Num tempo em que se discute inovação, inteligência artificial e transformação digital, é fundamental não perder de vista aquilo que permanece essencial: o cuidado humano. A maternidade representa uma das formas mais puras e complexas deste cuidado, sendo simultaneamente um espaço de aprendizagem, de crescimento e de construção de futuro. Reconhecer o seu valor não é apenas um ato de justiça social, mas uma estratégia inteligente para o desenvolvimento sustentável.
Em síntese, a maternidade não deve ser vista como uma dimensão privada ou secundária da vida social, mas como um elemento central das políticas públicas, da economia e da organização das sociedades. O Dia da Mãe deve servir como um momento de consciencialização coletiva, capaz de mobilizar ações concretas e de promover uma valorização efetiva deste papel. Porque, no silêncio do cuidado, reside a força que sustenta o mundo, e é neste silêncio que se constrói o futuro.

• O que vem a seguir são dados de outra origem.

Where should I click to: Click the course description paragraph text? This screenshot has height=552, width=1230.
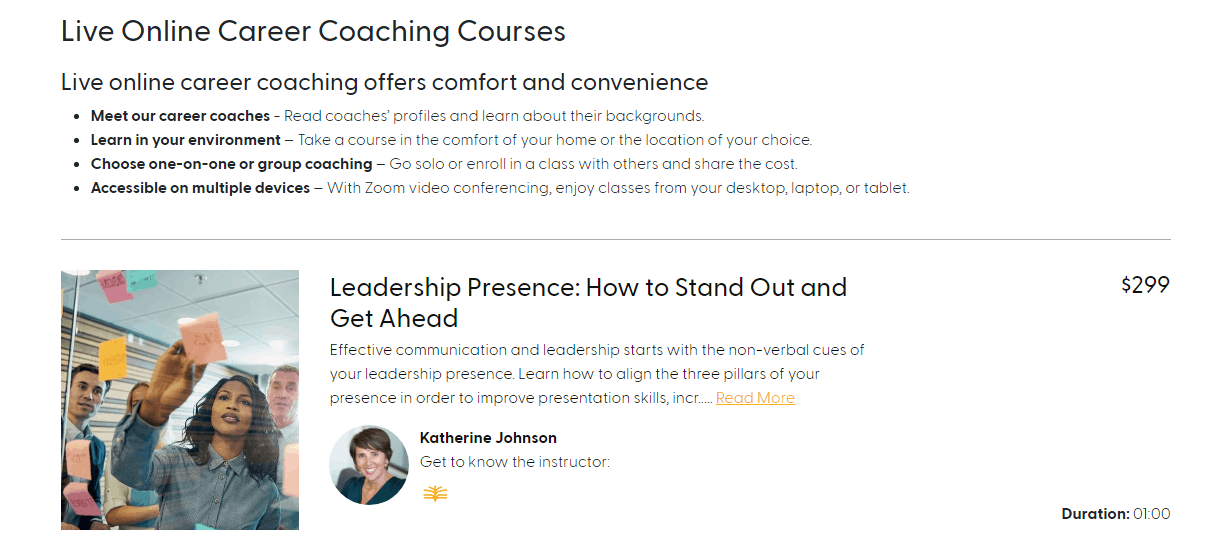pos(597,374)
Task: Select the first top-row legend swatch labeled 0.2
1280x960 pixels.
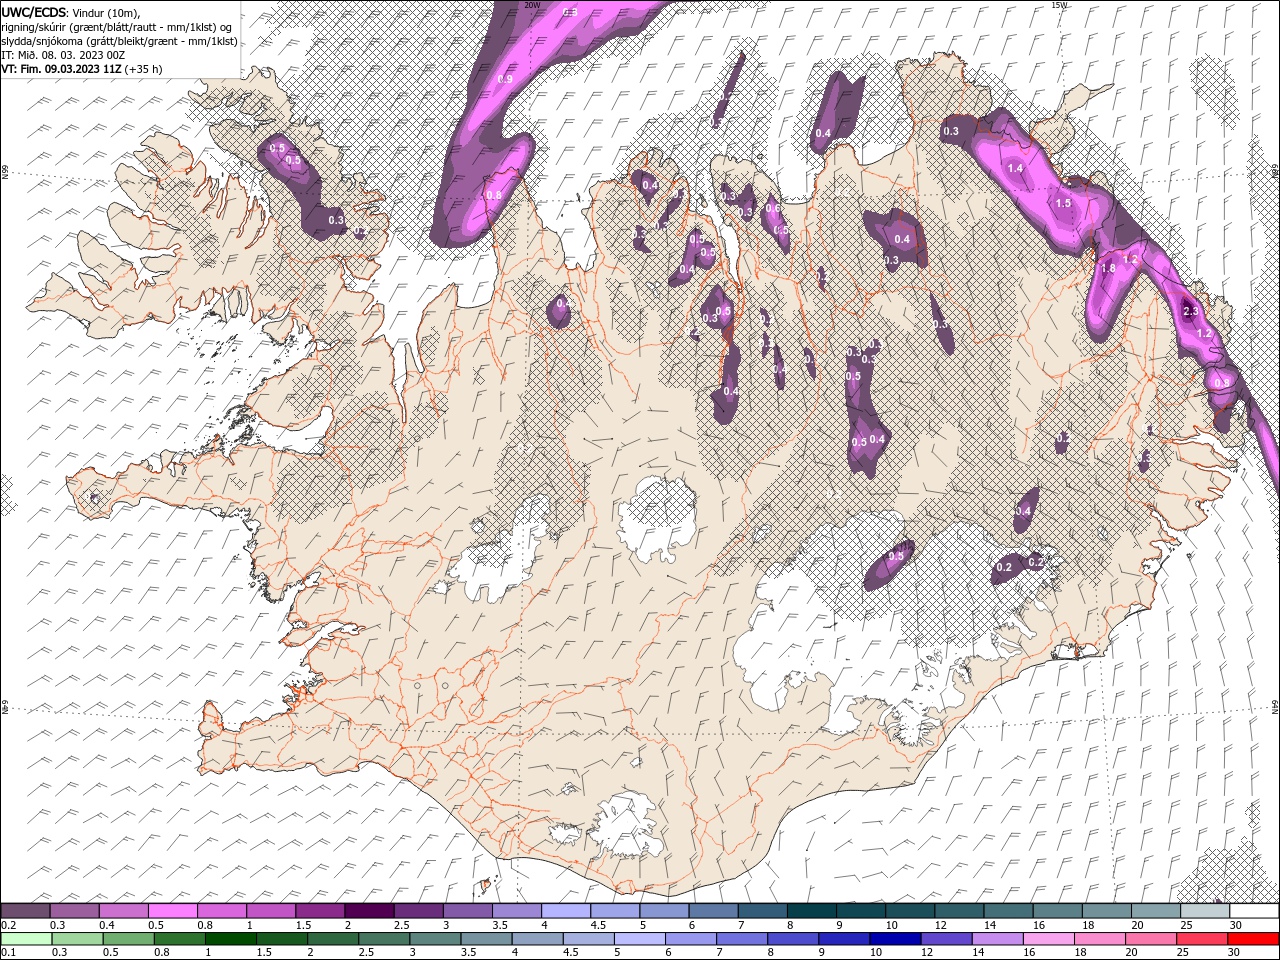Action: pyautogui.click(x=25, y=911)
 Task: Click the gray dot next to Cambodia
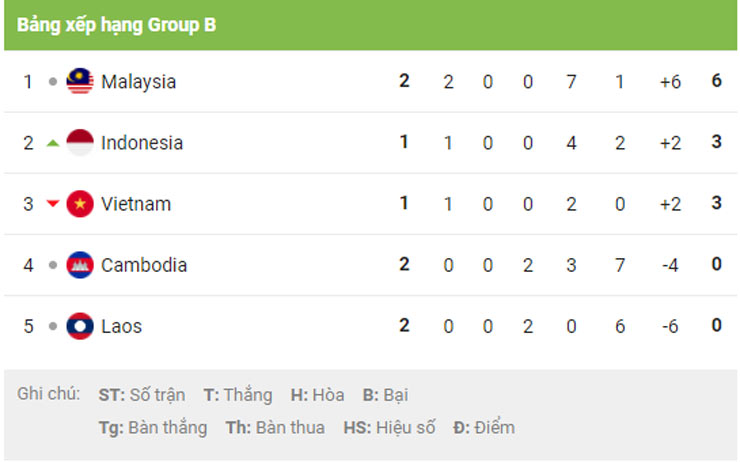pyautogui.click(x=53, y=265)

Referências Bibliográficas
Folbre, N. (2021). The rise and decline of patriarchal systems: An intersectional political economy. Verso.
Hochschild, A. R. (2012). The managed heart: Commercialization of human feeling (Updated ed.). University of California Press.
Organisation for Economic Co-operation and Development. (2023). OECD family database: Family indicators. OECD Publishing. https://www.oecd.org
Tronto, J. C. (2013). Caring democracy: Markets, equality, and justice. New York University Press.